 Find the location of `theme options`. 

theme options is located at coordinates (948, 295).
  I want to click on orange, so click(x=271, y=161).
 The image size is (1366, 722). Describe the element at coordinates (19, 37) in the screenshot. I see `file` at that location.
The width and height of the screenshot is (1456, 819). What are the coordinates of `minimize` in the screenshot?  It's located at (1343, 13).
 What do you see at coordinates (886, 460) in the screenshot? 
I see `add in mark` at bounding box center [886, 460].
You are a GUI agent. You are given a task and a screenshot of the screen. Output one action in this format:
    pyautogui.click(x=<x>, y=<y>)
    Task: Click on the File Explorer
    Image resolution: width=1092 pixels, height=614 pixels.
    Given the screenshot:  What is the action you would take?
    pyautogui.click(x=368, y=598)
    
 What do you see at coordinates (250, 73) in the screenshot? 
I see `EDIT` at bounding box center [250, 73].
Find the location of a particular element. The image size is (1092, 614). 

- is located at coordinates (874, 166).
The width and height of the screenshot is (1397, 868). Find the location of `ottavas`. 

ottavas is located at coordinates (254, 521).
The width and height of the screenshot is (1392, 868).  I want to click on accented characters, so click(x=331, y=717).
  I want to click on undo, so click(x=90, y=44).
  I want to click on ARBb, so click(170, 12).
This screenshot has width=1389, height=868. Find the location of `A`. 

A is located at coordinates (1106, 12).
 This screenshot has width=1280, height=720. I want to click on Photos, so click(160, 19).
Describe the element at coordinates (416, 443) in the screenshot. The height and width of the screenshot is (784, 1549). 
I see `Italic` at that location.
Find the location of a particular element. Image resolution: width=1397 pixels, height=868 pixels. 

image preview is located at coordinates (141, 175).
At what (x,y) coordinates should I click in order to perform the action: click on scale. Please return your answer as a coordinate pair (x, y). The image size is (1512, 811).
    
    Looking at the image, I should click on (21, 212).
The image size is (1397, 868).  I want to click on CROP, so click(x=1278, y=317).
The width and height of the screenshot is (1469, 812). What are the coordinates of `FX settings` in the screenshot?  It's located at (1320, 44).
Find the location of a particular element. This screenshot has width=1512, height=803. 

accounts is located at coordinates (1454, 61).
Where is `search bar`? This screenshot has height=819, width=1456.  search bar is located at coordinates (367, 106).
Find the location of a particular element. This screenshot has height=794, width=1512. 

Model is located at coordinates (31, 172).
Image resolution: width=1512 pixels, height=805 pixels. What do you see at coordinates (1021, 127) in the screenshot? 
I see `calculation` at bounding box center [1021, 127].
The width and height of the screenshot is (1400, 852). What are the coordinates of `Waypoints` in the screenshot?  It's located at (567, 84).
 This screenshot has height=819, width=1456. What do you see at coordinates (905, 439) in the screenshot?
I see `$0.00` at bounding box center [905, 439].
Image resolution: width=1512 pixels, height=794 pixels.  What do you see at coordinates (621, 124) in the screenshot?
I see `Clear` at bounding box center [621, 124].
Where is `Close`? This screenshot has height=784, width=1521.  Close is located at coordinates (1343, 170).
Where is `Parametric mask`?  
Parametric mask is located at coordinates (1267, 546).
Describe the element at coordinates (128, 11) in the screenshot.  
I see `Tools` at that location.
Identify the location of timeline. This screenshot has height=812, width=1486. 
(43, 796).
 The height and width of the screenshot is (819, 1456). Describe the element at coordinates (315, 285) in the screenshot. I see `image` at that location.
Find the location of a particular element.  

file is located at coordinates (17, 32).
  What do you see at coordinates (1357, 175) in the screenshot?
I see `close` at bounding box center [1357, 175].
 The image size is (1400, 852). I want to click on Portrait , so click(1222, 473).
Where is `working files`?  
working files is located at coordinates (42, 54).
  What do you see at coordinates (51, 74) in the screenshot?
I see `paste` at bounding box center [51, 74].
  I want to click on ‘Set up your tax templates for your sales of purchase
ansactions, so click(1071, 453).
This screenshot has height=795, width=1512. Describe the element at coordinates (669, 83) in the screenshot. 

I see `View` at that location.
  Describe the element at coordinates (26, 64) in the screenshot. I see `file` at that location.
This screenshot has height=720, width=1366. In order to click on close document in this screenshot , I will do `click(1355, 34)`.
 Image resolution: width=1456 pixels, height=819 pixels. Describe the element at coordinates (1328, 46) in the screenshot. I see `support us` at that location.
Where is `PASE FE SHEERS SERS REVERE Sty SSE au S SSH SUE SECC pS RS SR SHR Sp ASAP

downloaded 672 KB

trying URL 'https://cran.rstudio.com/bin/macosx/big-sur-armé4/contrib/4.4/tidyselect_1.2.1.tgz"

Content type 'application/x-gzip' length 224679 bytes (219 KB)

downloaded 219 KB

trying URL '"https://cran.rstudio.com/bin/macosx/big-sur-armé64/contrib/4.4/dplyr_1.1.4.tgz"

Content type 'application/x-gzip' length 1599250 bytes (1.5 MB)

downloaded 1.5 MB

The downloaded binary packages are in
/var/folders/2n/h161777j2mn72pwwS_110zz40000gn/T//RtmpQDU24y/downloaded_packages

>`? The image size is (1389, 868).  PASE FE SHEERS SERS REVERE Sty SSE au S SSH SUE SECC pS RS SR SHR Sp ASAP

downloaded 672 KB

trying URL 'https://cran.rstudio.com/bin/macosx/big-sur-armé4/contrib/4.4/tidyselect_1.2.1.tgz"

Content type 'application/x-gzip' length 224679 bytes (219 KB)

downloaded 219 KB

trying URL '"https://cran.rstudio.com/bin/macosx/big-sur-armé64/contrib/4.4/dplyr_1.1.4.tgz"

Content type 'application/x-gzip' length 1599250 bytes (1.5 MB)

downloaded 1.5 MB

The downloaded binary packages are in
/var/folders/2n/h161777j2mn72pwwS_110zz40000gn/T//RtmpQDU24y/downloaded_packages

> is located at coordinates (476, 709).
- - -
# Given instruction:
Render the records from the line with "coordinates (1343, 170)." to the line with "Parametric mask is" as a two-column CSV, with columns named "prompt" and "response" and one row for each record. Enclose each field in quotation marks, and turn line breaks into spaces.

# Exercise result:
prompt,response
"Where is `Close`? This screenshot has height=784, width=1521.","Close is located at coordinates (1343, 170)."
"Where is `Parametric mask`?","Parametric mask is located at coordinates (1267, 546)."